5.4 解を求めて … まず局所解の存在と一意性

(理論的な話に慣れいてない人、特に初めて読む場合は、 軽く読み流すだけで良いです。 一方、この部分は実はほとんどいつでもワンパターンなので、 この機会に少し時間をかけて学ぶ価値は高いと思います。)


コンピューター・シミュレーションで相当のことが “分かる” けれども、 例えば周期解になるらしい、ということが分かっても、本当に周期解だろうか? という疑問に答えるには、数学的な考察が必要になる。

ここでは、まず局所解が存在すること、 それがただ一つであること (解の一意性、単独性) をどのように確認するか考えよう。

(初期値問題の局所解とは: 解は関数であり、 変数のどういう範囲について定義されているかという定義域がある。 解の存在を保証する定理の多くは、 初期時刻 $ t_0$ から十分短い時間の間は、 微分方程式を満たす関数が存在する、 という形をしている。 そのような定義域が狭い範囲に限定された(短い時間の間の)解のことを局所解と呼ぶ。)


微分方程式 (C.17) の右辺に現れる関数 $ f(\bm{x})=\begin{pmatrix}ax-bxy \\ -cy+dxy \end{pmatrix}$ は、 各成分が多項式なので、$ C^\infty$ 級の関数である。

特に$ f$ は連続であるから、局所解が存在することが分かる (付録 D.2 の 定理D.1)。 長い時間が経っても解が存在するかどうかは、この段階ではまだ分かっていない (後述する)。

また $ f$$ C^1$級であるから、解の一意性が成り立つことが分かる (付録 G.3 の定理D.9)。 一意性と言われてもピンと来ないかもしれないが、後で意外と使うことになる。

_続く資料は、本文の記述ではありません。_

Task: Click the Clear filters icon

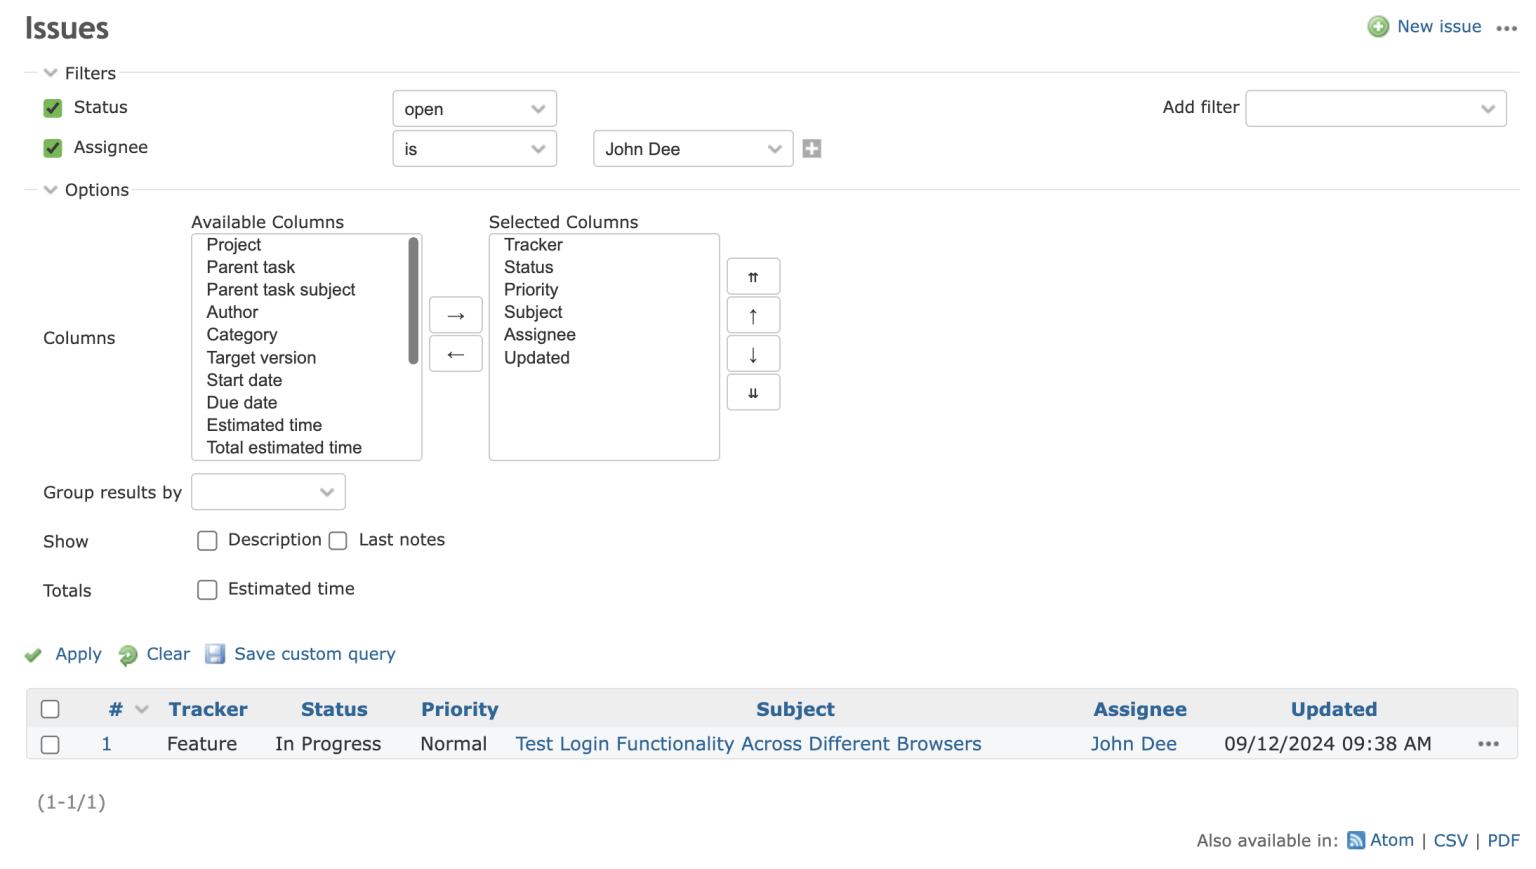Action: coord(128,654)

(Malthusの法則や、logistic equation などのように、 微分方程式の解がこういう式で表される、ということが示せたとき、 解の公式が得られただけでなく、解の一意性も (多くの場合は) 同時に示せたことになる。 そのため、具体的な式で解ける問題ばかり調べていると、 一意性にあまり注意を払わずに済んでしまう (「そういうことをする必要はあるんですか?」)。 しかし、解を表す式が得られない場合は、解の一意性だけでも分かると、 色々と有効である。)